[AT] OT Redbud/asparagus

Cecil Monson cmonson at hvc.rr.com
Sat Apr 23 05:00:25 PDT 2005


    No, this isn't the food List but this week it has come close, hasn't 
it?  It is a sign
that winter is about over and we can get busy outside pretty soon. I've 
been down
to the garden and am making plans for the coming season.

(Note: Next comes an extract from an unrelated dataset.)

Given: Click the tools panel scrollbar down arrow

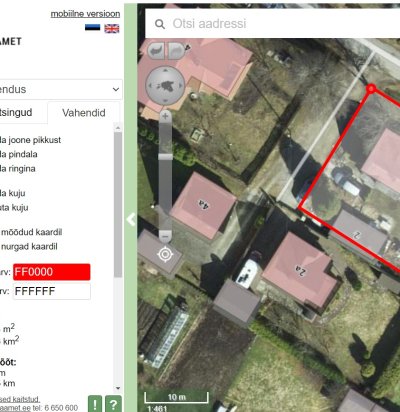Looking at the screenshot, I should tap(118, 388).
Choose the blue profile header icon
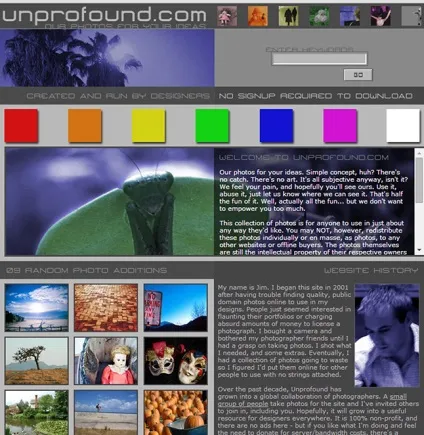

    As to asparagus, we never boil asparagus. We steam it in a vegetable 
steamer.
And as a matter of fact, we do quite a few vegetables that way. 
Asparagus only
needs to be thoroughly heated anyhow - a couple minutes in the steamer 
will do it
nicely. We serve it with butter or with a white sauce depending on how 
we feel that
day. All the white sauce is is a white gravy similar to sausage or 
chipped beef gravy
and easy to make.  And we cut ours just like H. L. and Ron Cook, cut 
just below
the surface with a sharp knife.

    Before I comment on grits (pronounced "grih-yuts" most places I've 
been down
south) I want to say that before I retired, I had men working in the 
South for years.
Generally speaking from North Carolina on the east to Tennessee on the 
north,
Louisiana on the west and southern Florida to the south. They had a 
standing order
to find me any small southern cafe that served a buffet noon meal and an 
invitation
to join me at my expense for lunch. I loved those buffet meals - 
generally they were
put on by 3 or 4 town women who did the cooking, served the food and 
cleaned up
afterwards for something to do and make some extra money. The menu was 
always
about the same - plenty of vegetables, greens with bacon, black eyed 
peas, butter
beans, several kinds of potatoes, some kind of squash, hush puppies as 
well as pone
and cornbread, bread sticks, pork rinds, several kinds of barbecued 
meats, ham,
sausage, and generally two kinds of gravy and spicy rice. Not much room 
left for
dessert but there was usually some kind of cake or pie and soft ice 
cream. And the
iced tea never stopped coming. A great meal and generally the places 
were crowded
between 12:00 noon and 1:00 and then we were all gone at the same time. 
All working
guys looking for a good meal.

    But, grih-yuts were something else, Never could get a taste for 
them. My idea of a
good breakfast was sausage, scrambled eggs with plenty of bacon on the 
side, spicy
rice  and fried potatoes with sausage gravy over the top.  Corn bread on 
the side would
make the meal complete.

     But grih-yuts, no thanks. I rated grits just below some of the 
other foods on my don't
ever eat list - like artichokes, chokecherries, french fried ants and so 
on. Thanks anyhow
but I'll stick to corn made into pone any day or cornbread or hush 
puppies but grits, no,
I think I'll just skip them, thank you.